Place Value with Decimals

Students build upon their understanding of the place value system by extending its patterns to decimals, and continue to read, write, compare, and round numbers, including decimals, in various forms.

Unit Summary

In the first unit of Grade 5, students will build on their understanding of the structure of the place value system from Grade 4 (MP.7) by extending that understanding to decimals. By the end of the unit, students will have a deep understanding of the base-ten structure of our number system, as well as how to read, write, compare, and round those numbers. 

In Grade 4, students developed the understanding that a digit in any place represents ten times as much as it represents in the place to its right (4.NBT.1). With this deepened understanding of the place value system, students read and wrote multi-digit whole numbers in various forms, compared them, and rounded them (4.NBT.2—3). 

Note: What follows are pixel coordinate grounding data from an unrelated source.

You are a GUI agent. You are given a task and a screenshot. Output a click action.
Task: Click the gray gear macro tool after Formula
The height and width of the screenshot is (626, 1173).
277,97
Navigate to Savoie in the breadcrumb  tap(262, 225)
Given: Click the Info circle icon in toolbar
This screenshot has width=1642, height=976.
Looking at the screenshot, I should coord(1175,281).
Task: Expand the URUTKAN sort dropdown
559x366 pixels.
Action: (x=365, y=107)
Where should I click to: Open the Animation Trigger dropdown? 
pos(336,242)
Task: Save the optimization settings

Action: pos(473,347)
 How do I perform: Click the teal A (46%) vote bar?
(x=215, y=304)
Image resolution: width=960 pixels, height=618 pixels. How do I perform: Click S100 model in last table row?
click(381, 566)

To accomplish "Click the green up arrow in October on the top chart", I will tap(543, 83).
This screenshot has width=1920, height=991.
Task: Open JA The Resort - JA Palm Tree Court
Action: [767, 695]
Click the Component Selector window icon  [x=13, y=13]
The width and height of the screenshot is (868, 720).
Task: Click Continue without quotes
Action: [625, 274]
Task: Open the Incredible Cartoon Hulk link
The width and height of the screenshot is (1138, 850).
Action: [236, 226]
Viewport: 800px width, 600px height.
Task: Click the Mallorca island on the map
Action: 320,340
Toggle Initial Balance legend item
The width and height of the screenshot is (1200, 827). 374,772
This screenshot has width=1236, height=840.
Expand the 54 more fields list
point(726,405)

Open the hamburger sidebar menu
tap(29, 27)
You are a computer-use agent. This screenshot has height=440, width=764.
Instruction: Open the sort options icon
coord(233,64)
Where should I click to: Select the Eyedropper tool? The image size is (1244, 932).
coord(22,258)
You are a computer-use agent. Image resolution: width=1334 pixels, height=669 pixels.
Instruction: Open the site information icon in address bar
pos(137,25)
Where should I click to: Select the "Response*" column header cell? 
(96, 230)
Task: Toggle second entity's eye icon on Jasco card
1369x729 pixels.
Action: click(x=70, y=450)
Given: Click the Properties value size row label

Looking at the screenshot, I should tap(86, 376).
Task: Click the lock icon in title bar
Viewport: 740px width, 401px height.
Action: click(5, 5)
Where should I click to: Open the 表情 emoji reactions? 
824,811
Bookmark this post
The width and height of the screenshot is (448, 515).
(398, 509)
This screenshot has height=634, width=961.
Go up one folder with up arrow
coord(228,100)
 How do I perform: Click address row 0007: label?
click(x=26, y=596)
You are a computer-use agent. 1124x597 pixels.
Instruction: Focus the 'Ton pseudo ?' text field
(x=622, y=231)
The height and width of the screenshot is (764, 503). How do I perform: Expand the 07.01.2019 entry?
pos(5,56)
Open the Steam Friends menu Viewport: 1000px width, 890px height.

Thus, Unit 1 starts off with reinforcing some of this place value understanding of multi-digit whole numbers to 1 million, building up to that number by multiplying 10 by itself repeatedly. After this repeated multiplication, students are introduced to exponents to denote powers of 10. Then, students review the relationship in a whole number between a place value and the place to its left (4.NBT.1) and learn about the reciprocal relationship of a place value and the place to its right (5.NBT.1). Students also extend their work from Grade 4 on multiplying whole numbers by 10 to multiplying and dividing them by powers of 10 (5.NBT.2). After extensive practice with whole numbers, students then divide by 10 repeatedly to extend their place value system in the other direction, to decimals. They then apply these rules and perform these operations with powers of 10 to decimal numbers. Lastly, after deepening their understanding of the base-ten structure of our place value system, students read, write, compare, and round numbers in various forms (5.NBT.3—4). 

As mentioned earlier, students will look for and make use of structure throughout the unit (MP.7). Students will also have an opportunity to look for and express regularity in repeated reasoning (MP.8), such as “when students explain patterns in the number of zeros of the product when multiplying a number by powers of 10 (5.NBT.2)” (PARCC Model Content Frameworks, p. 24). 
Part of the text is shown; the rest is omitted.